Louis Vuitton

“We are the world.” Trust Virgil Abloh to pinpoint an incredibly apt, multi-resonating, globally inclusive title for his debut at Louis Vuitton menswear. The levels of that clever reference—running from Michael Jackson and Lionel Richie’s 1985 charity single in support of Ethiopian famine relief, through the power source of Afro-cultural creativity in music and style, to the activation of the narrative of an international luxury powerhouse brand—were impressive to contemplate, even before the show kicked off. As the sun shone down on the gardens of the Palais Royal, the significance of his central visual metaphor, the rainbow, also sank in. All colors, all nationalities, all identities, and generations welcome here, it said.

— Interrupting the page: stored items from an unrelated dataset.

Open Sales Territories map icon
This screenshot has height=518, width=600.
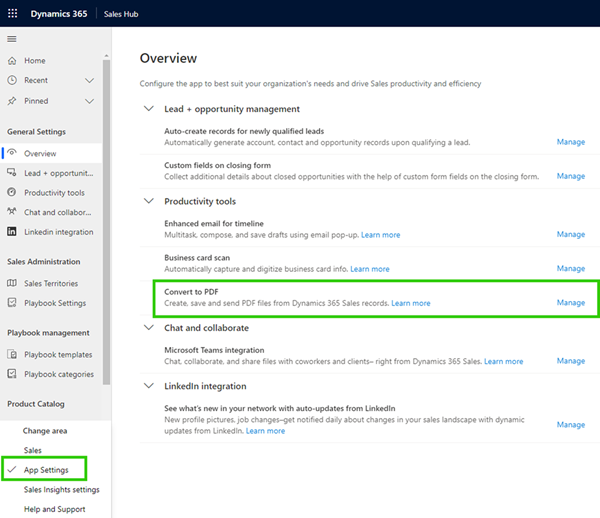(x=12, y=284)
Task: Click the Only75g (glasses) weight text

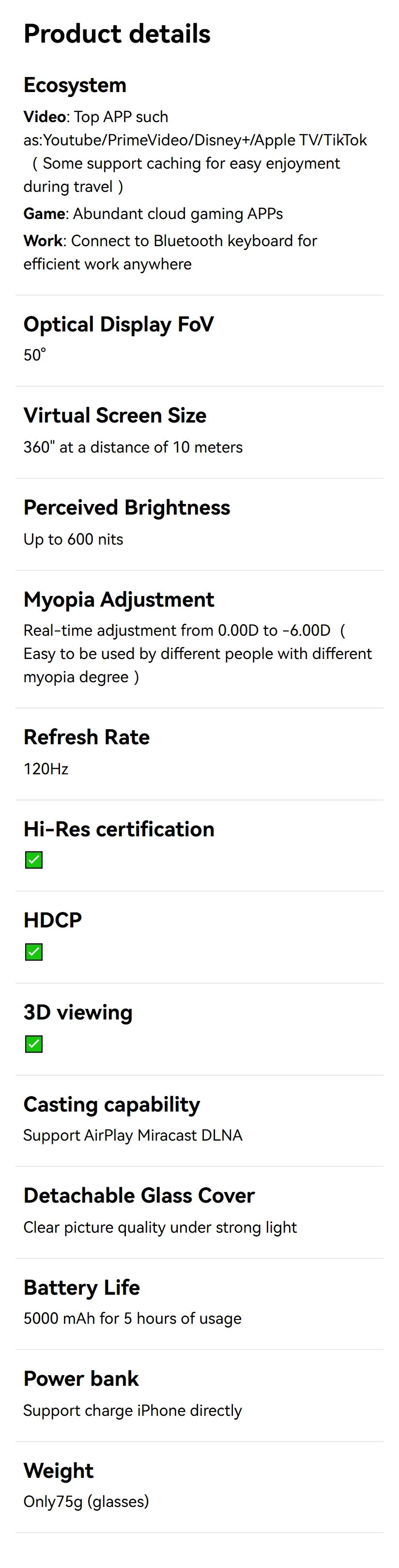Action: 86,1502
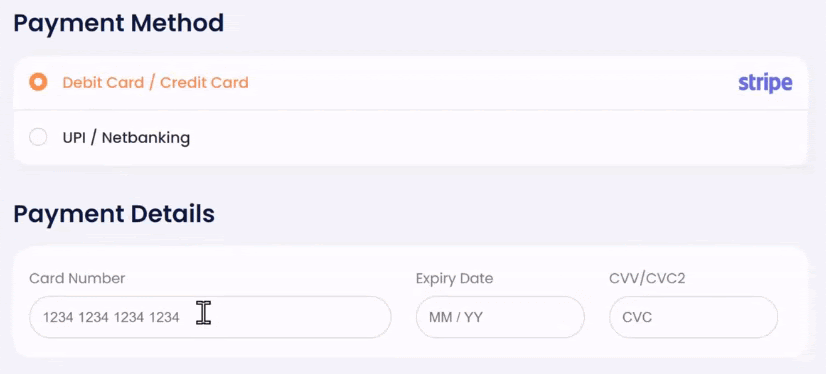Click the Payment Details heading
The height and width of the screenshot is (374, 826).
[x=114, y=214]
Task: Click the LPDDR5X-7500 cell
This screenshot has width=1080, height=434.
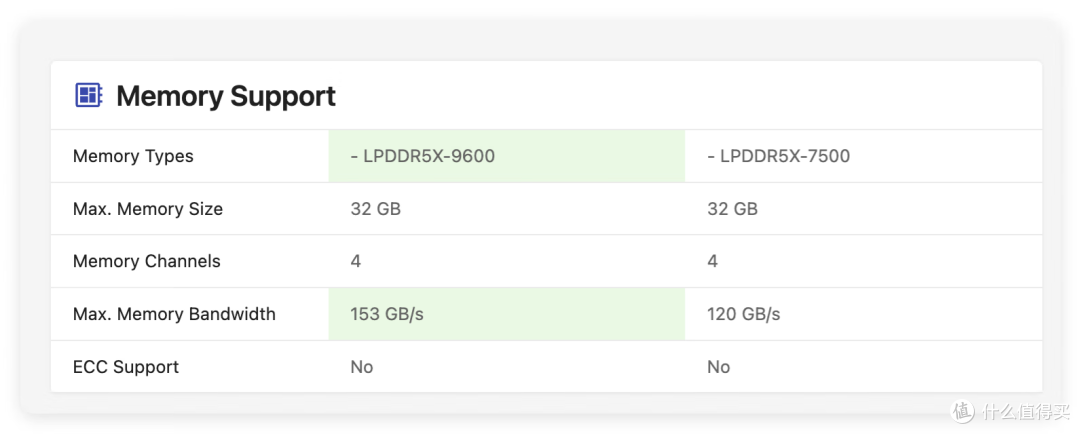Action: [778, 156]
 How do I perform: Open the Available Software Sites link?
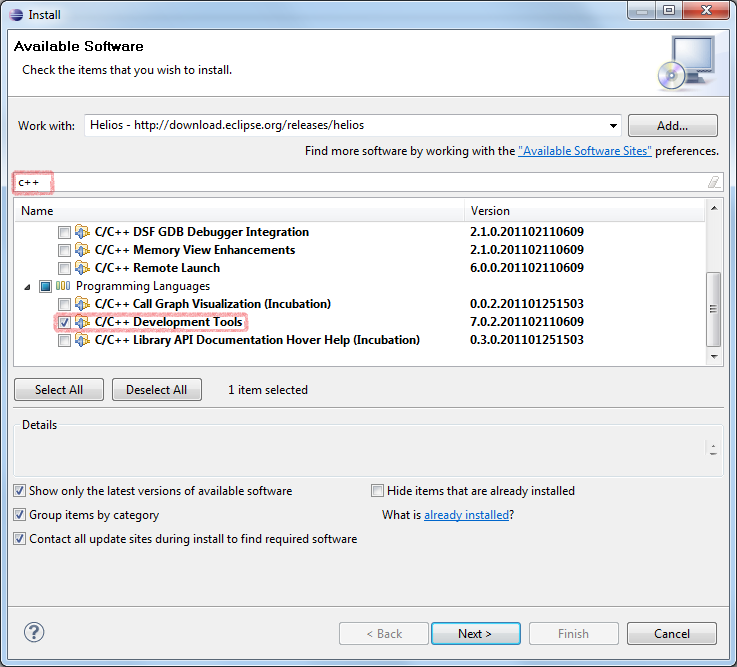[x=584, y=151]
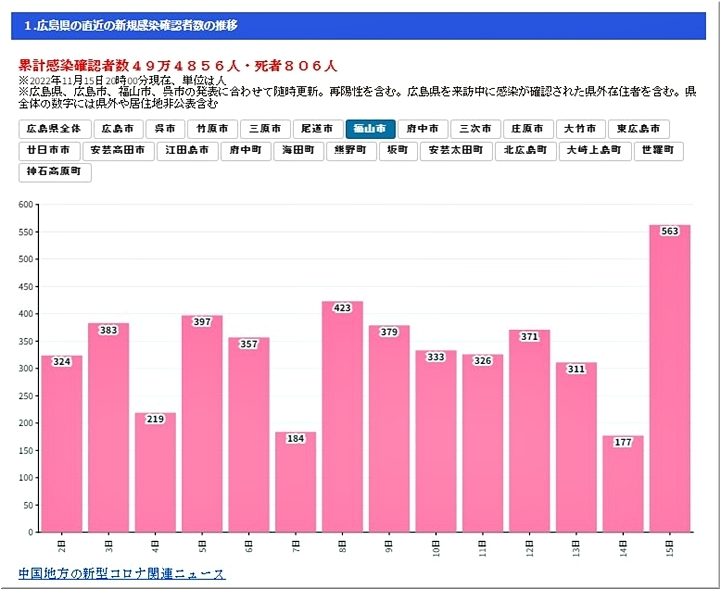Select the 三次市 button
Viewport: 720px width, 589px height.
pyautogui.click(x=475, y=129)
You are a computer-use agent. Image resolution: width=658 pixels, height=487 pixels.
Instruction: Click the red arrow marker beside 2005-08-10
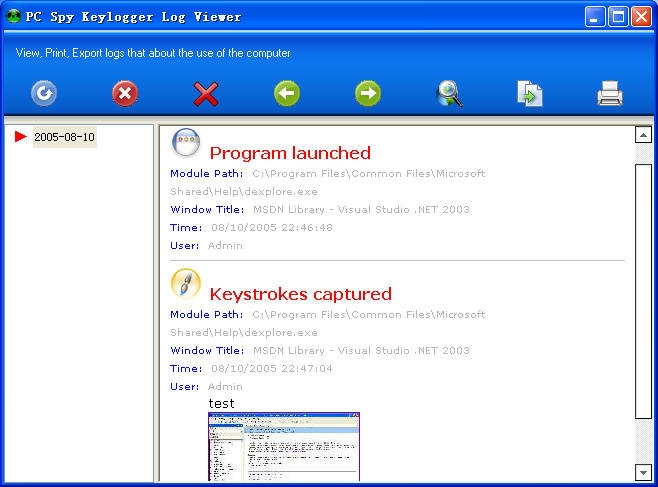tap(21, 137)
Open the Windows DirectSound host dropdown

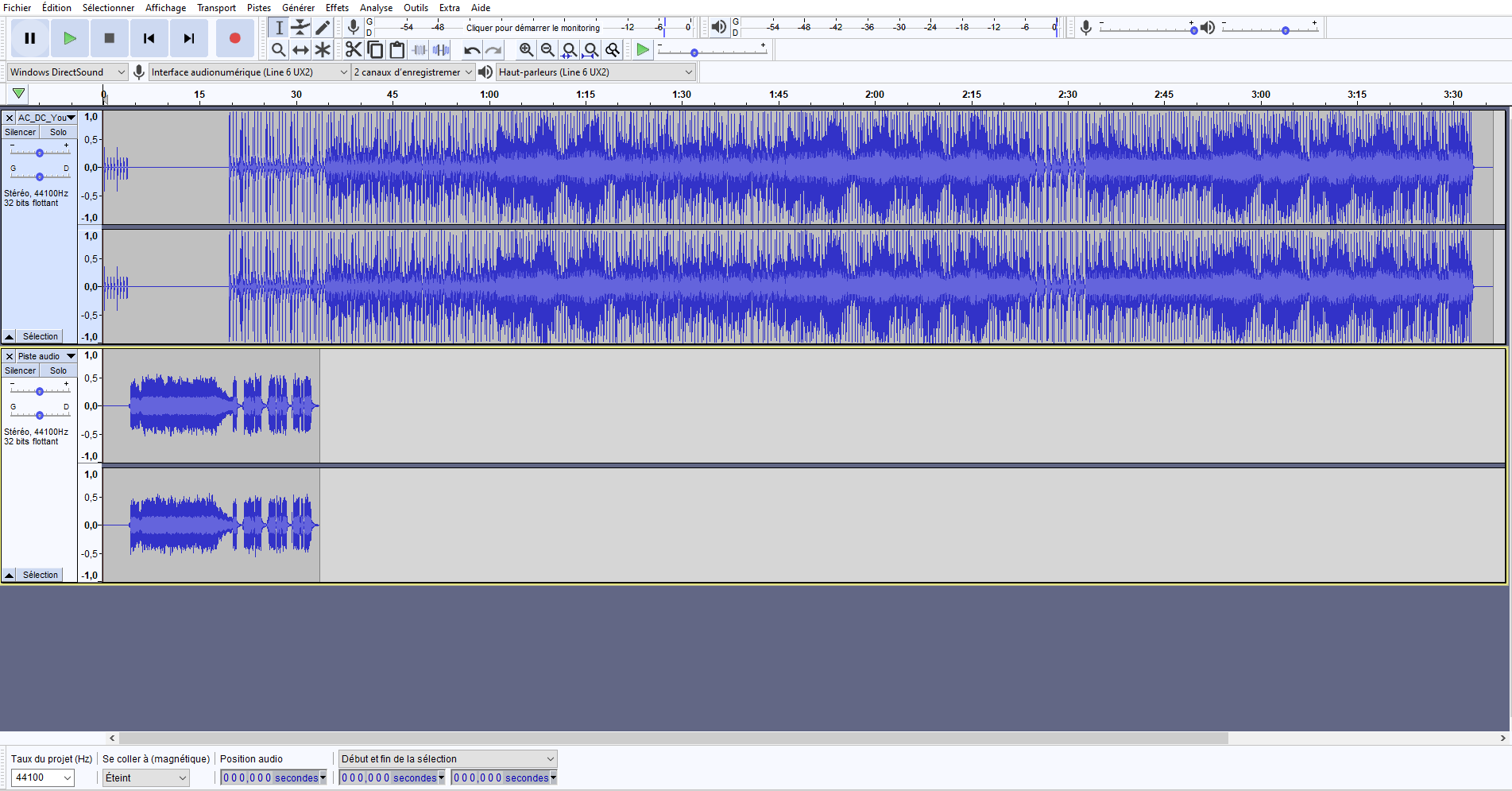(x=68, y=72)
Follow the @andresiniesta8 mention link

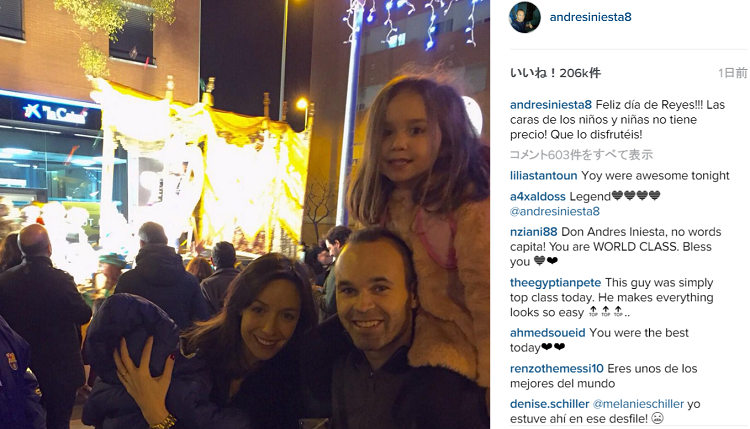[555, 211]
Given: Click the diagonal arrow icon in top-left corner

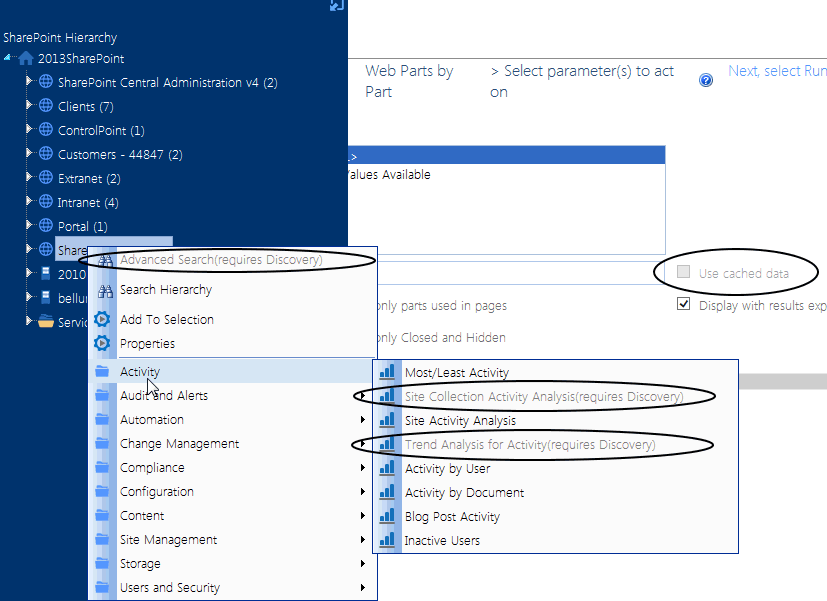Looking at the screenshot, I should tap(336, 7).

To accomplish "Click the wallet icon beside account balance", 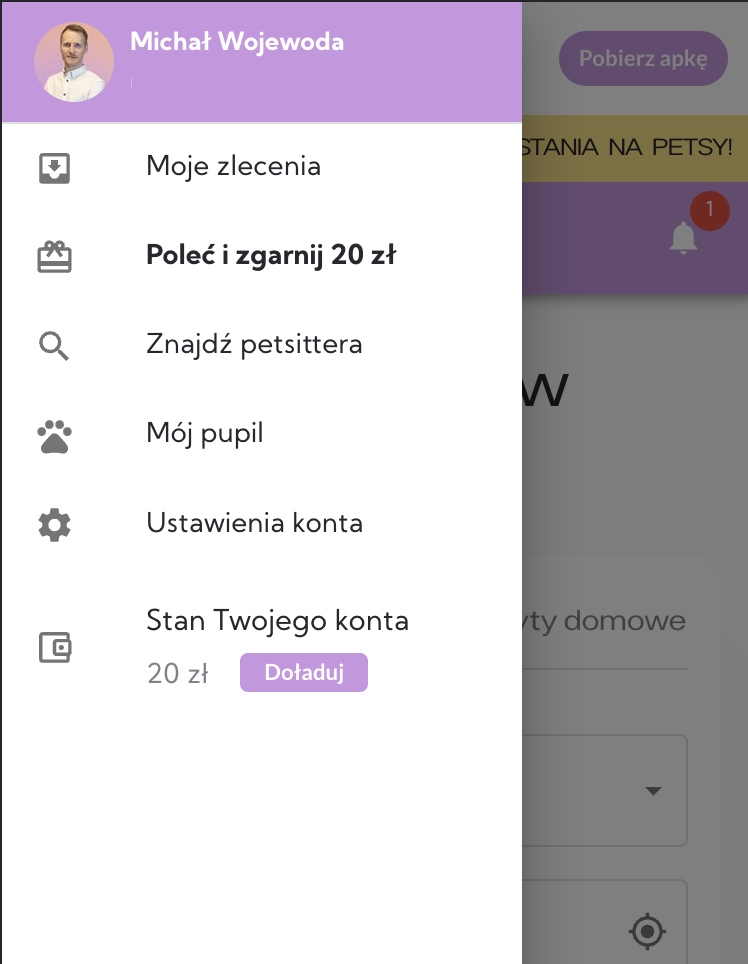I will coord(55,647).
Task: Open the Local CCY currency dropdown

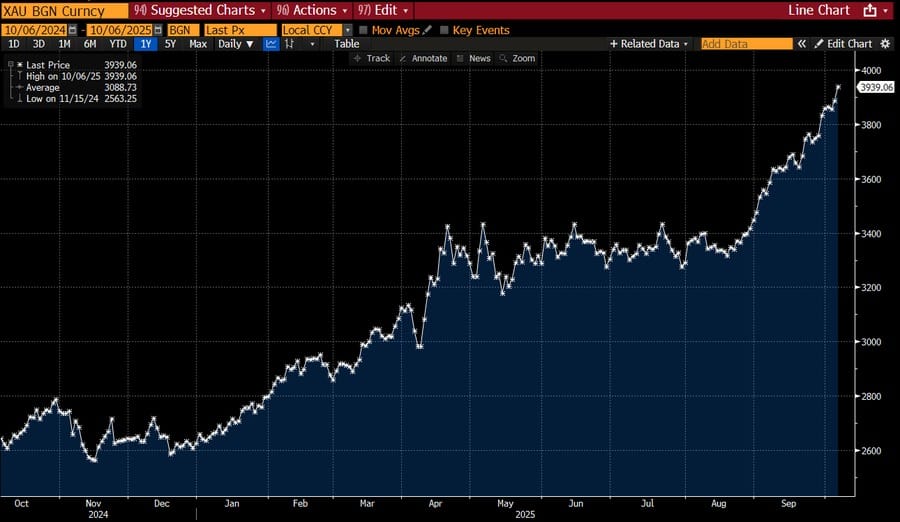Action: click(347, 30)
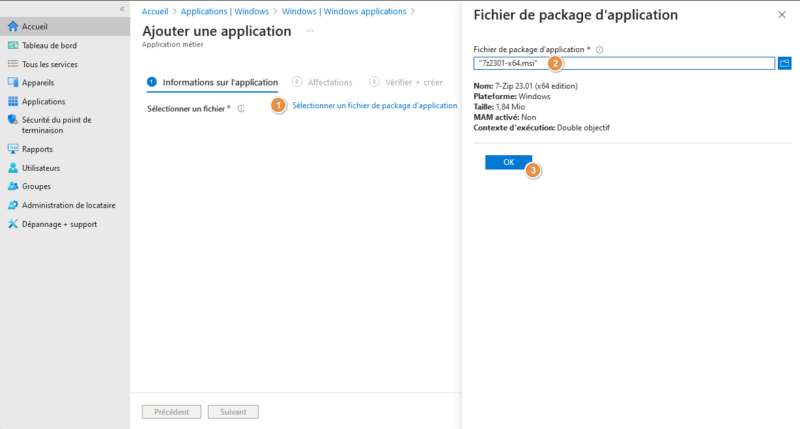This screenshot has height=429, width=800.
Task: Click Sélectionner un fichier de package link
Action: coord(374,105)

Say what you like about Abloh’s qualifications as a fashion designer—he didn’t go to fashion school, he’s accused of appropriating others’ work, all this sort of thing—the overarching role of any leader in office today (fashion, corporate, or political) is to set a tone, personally. In such a divisive, social media–bitchy time, Abloh’s humble-smart, personal-friendly communication skills are of a caliber that can bring people with him. As he faced the biggest test of his credibility today, he deftly set the mood to happiness—that, and a demonstration that, resources unlimited, he can be a bridge between the perceived divide between democratic aspirations and the output at the top of the citadel.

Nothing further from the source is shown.